__What is expected__:
Transcribe all of the records exactly, leaving every line as it is.

[Extracted data entries]
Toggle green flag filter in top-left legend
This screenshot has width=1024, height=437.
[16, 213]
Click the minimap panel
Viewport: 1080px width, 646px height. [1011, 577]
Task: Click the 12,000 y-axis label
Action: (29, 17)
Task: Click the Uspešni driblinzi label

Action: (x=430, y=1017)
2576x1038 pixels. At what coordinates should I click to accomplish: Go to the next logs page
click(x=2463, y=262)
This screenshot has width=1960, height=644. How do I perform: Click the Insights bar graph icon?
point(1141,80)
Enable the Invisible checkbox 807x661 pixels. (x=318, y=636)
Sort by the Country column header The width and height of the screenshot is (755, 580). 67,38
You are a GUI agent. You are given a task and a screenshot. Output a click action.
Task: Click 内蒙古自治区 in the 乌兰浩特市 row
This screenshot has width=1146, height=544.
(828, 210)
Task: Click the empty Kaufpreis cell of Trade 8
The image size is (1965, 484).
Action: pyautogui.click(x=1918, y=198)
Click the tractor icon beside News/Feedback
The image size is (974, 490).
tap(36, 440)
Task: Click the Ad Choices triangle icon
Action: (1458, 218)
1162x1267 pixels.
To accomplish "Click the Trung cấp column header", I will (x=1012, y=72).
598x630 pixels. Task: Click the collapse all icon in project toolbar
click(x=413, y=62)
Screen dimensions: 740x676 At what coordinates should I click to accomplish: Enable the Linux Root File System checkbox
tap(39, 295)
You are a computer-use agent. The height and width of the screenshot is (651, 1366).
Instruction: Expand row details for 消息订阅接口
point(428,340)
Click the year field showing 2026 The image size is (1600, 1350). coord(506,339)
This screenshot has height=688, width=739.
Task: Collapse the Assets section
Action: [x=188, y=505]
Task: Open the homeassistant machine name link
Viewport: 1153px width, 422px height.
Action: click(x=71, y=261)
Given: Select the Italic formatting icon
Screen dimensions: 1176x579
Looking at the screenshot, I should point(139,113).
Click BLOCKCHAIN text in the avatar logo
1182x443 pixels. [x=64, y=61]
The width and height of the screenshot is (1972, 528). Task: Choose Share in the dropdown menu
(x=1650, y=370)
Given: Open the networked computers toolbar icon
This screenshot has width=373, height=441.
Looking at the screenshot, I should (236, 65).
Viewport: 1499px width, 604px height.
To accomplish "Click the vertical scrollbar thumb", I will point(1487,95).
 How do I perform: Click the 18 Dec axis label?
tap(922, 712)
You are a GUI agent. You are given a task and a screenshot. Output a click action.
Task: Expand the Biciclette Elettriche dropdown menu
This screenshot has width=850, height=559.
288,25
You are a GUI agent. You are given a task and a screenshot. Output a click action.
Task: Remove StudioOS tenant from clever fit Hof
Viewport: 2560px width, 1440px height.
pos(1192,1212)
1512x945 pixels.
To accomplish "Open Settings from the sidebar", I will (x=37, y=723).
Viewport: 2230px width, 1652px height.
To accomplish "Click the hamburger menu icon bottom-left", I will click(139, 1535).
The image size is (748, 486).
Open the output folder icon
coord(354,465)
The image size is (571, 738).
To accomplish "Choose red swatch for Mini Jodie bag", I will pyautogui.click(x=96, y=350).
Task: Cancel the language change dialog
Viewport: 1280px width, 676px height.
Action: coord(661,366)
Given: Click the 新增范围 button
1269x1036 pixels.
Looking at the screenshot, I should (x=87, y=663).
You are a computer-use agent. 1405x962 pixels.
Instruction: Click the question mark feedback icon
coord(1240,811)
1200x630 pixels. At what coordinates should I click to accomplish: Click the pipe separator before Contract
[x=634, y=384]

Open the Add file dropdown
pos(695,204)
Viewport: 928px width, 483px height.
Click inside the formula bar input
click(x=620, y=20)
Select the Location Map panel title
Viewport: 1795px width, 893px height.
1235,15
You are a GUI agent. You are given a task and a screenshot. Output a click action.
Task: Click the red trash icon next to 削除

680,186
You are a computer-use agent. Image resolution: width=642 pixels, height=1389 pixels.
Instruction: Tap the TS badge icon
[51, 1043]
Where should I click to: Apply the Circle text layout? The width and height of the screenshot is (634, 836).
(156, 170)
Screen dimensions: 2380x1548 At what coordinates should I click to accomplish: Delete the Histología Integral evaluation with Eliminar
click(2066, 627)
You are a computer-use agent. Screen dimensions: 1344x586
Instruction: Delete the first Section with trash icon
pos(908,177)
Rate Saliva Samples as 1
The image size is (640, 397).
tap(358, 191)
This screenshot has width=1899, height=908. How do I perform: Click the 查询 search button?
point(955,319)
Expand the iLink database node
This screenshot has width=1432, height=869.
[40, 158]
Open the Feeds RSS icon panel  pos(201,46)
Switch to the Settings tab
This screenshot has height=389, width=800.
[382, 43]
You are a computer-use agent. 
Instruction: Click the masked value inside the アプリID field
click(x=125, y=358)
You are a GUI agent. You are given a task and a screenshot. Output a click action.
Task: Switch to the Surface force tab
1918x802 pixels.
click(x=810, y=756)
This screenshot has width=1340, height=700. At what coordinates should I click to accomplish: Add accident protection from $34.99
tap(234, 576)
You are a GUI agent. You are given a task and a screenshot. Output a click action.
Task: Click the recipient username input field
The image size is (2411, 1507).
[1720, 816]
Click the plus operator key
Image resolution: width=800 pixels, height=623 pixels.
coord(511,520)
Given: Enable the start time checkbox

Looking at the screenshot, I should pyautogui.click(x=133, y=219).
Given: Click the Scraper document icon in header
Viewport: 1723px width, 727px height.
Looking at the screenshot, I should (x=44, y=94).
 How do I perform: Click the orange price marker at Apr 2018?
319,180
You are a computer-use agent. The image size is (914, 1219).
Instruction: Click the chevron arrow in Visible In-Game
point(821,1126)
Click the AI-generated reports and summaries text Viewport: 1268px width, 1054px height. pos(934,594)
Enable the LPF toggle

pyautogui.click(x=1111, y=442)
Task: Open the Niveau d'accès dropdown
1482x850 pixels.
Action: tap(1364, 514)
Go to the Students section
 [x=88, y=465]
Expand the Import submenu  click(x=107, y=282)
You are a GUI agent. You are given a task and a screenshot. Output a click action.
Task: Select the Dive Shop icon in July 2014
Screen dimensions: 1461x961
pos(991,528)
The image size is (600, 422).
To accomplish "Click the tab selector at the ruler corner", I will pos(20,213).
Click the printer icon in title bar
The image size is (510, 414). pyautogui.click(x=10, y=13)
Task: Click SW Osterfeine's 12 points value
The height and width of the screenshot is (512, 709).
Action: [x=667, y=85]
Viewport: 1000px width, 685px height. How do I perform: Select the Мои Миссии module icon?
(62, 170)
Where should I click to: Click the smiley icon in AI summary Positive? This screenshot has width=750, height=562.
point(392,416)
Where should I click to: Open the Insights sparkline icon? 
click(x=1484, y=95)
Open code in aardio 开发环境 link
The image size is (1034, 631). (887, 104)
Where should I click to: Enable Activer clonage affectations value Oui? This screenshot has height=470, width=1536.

__Response__:
Toggle green flag filter in top-left legend
This screenshot has width=1024, height=437.
[16, 213]
Click the minimap panel
Viewport: 1080px width, 646px height. [1011, 577]
Task: Click the 12,000 y-axis label
Action: (29, 17)
Task: Click the Uspešni driblinzi label

Action: (x=430, y=1017)
2576x1038 pixels. At what coordinates should I click to accomplish: Go to the next logs page
click(x=2463, y=262)
This screenshot has width=1960, height=644. How do I perform: Click the Insights bar graph icon?
point(1141,80)
Enable the Invisible checkbox 807x661 pixels. (x=318, y=636)
Sort by the Country column header The width and height of the screenshot is (755, 580). 67,38
You are a GUI agent. You are given a task and a screenshot. Output a click action.
Task: Click 内蒙古自治区 in the 乌兰浩特市 row
This screenshot has width=1146, height=544.
(828, 210)
Task: Click the empty Kaufpreis cell of Trade 8
The image size is (1965, 484).
Action: pyautogui.click(x=1918, y=198)
Click the tractor icon beside News/Feedback
The image size is (974, 490).
tap(36, 440)
Task: Click the Ad Choices triangle icon
Action: (1458, 218)
1162x1267 pixels.
To accomplish "Click the Trung cấp column header", I will (x=1012, y=72).
598x630 pixels. Task: Click the collapse all icon in project toolbar
click(x=413, y=62)
Screen dimensions: 740x676 At what coordinates should I click to accomplish: Enable the Linux Root File System checkbox
tap(39, 295)
You are a computer-use agent. The height and width of the screenshot is (651, 1366).
Instruction: Expand row details for 消息订阅接口
point(428,340)
Click the year field showing 2026 The image size is (1600, 1350). coord(506,339)
This screenshot has height=688, width=739.
Task: Collapse the Assets section
Action: [x=188, y=505]
Task: Open the homeassistant machine name link
Viewport: 1153px width, 422px height.
Action: click(x=71, y=261)
Given: Select the Italic formatting icon
Screen dimensions: 1176x579
Looking at the screenshot, I should point(139,113).
Click BLOCKCHAIN text in the avatar logo
1182x443 pixels. [x=64, y=61]
The width and height of the screenshot is (1972, 528). Task: Choose Share in the dropdown menu
(x=1650, y=370)
Given: Open the networked computers toolbar icon
This screenshot has width=373, height=441.
Looking at the screenshot, I should (236, 65).
Viewport: 1499px width, 604px height.
To accomplish "Click the vertical scrollbar thumb", I will point(1487,95).
 How do I perform: Click the 18 Dec axis label?
tap(922, 712)
You are a GUI agent. You are given a task and a screenshot. Output a click action.
Task: Expand the Biciclette Elettriche dropdown menu
This screenshot has width=850, height=559.
288,25
You are a GUI agent. You are given a task and a screenshot. Output a click action.
Task: Remove StudioOS tenant from clever fit Hof
Viewport: 2560px width, 1440px height.
pos(1192,1212)
1512x945 pixels.
To accomplish "Open Settings from the sidebar", I will (x=37, y=723).
Viewport: 2230px width, 1652px height.
To accomplish "Click the hamburger menu icon bottom-left", I will click(139, 1535).
The image size is (748, 486).
Open the output folder icon
coord(354,465)
The image size is (571, 738).
To accomplish "Choose red swatch for Mini Jodie bag", I will pyautogui.click(x=96, y=350).
Task: Cancel the language change dialog
Viewport: 1280px width, 676px height.
Action: coord(661,366)
Given: Click the 新增范围 button
1269x1036 pixels.
Looking at the screenshot, I should (x=87, y=663).
You are a computer-use agent. 1405x962 pixels.
Instruction: Click the question mark feedback icon
coord(1240,811)
1200x630 pixels. At what coordinates should I click to accomplish: Click the pipe separator before Contract
[x=634, y=384]

Open the Add file dropdown
pos(695,204)
Viewport: 928px width, 483px height.
Click inside the formula bar input
click(x=620, y=20)
Select the Location Map panel title
Viewport: 1795px width, 893px height.
1235,15
You are a GUI agent. You are given a task and a screenshot. Output a click action.
Task: Click the red trash icon next to 削除

680,186
You are a computer-use agent. Image resolution: width=642 pixels, height=1389 pixels.
Instruction: Tap the TS badge icon
[51, 1043]
Where should I click to: Apply the Circle text layout? The width and height of the screenshot is (634, 836).
(156, 170)
Screen dimensions: 2380x1548 At what coordinates should I click to accomplish: Delete the Histología Integral evaluation with Eliminar
click(2066, 627)
You are a computer-use agent. Screen dimensions: 1344x586
Instruction: Delete the first Section with trash icon
pos(908,177)
Rate Saliva Samples as 1
The image size is (640, 397).
tap(358, 191)
This screenshot has width=1899, height=908. How do I perform: Click the 查询 search button?
point(955,319)
Expand the iLink database node
This screenshot has width=1432, height=869.
[40, 158]
Open the Feeds RSS icon panel  pos(201,46)
Switch to the Settings tab
This screenshot has height=389, width=800.
[382, 43]
You are a computer-use agent. 
Instruction: Click the masked value inside the アプリID field
click(x=125, y=358)
You are a GUI agent. You are given a task and a screenshot. Output a click action.
Task: Switch to the Surface force tab
1918x802 pixels.
click(x=810, y=756)
This screenshot has width=1340, height=700. At what coordinates should I click to accomplish: Add accident protection from $34.99
tap(234, 576)
You are a GUI agent. You are given a task and a screenshot. Output a click action.
Task: Click the recipient username input field
The image size is (2411, 1507).
[1720, 816]
Click the plus operator key
Image resolution: width=800 pixels, height=623 pixels.
coord(511,520)
Given: Enable the start time checkbox

Looking at the screenshot, I should pyautogui.click(x=133, y=219).
Given: Click the Scraper document icon in header
Viewport: 1723px width, 727px height.
Looking at the screenshot, I should (x=44, y=94).
 How do I perform: Click the orange price marker at Apr 2018?
319,180
You are a computer-use agent. The image size is (914, 1219).
Instruction: Click the chevron arrow in Visible In-Game
point(821,1126)
Click the AI-generated reports and summaries text Viewport: 1268px width, 1054px height. pos(934,594)
Enable the LPF toggle

pyautogui.click(x=1111, y=442)
Task: Open the Niveau d'accès dropdown
1482x850 pixels.
Action: tap(1364, 514)
Go to the Students section
 [x=88, y=465]
Expand the Import submenu  click(x=107, y=282)
You are a GUI agent. You are given a task and a screenshot. Output a click action.
Task: Select the Dive Shop icon in July 2014
Screen dimensions: 1461x961
pos(991,528)
The image size is (600, 422).
To accomplish "Click the tab selector at the ruler corner", I will pos(20,213).
Click the printer icon in title bar
The image size is (510, 414). pyautogui.click(x=10, y=13)
Task: Click SW Osterfeine's 12 points value
The height and width of the screenshot is (512, 709).
Action: [x=667, y=85]
Viewport: 1000px width, 685px height. How do I perform: Select the Мои Миссии module icon?
(62, 170)
Where should I click to: Click the smiley icon in AI summary Positive? This screenshot has width=750, height=562.
point(392,416)
Where should I click to: Open the Insights sparkline icon? 
click(x=1484, y=95)
Open code in aardio 开发环境 link
The image size is (1034, 631). (887, 104)
Where should I click to: Enable Activer clonage affectations value Oui? This screenshot has height=470, width=1536.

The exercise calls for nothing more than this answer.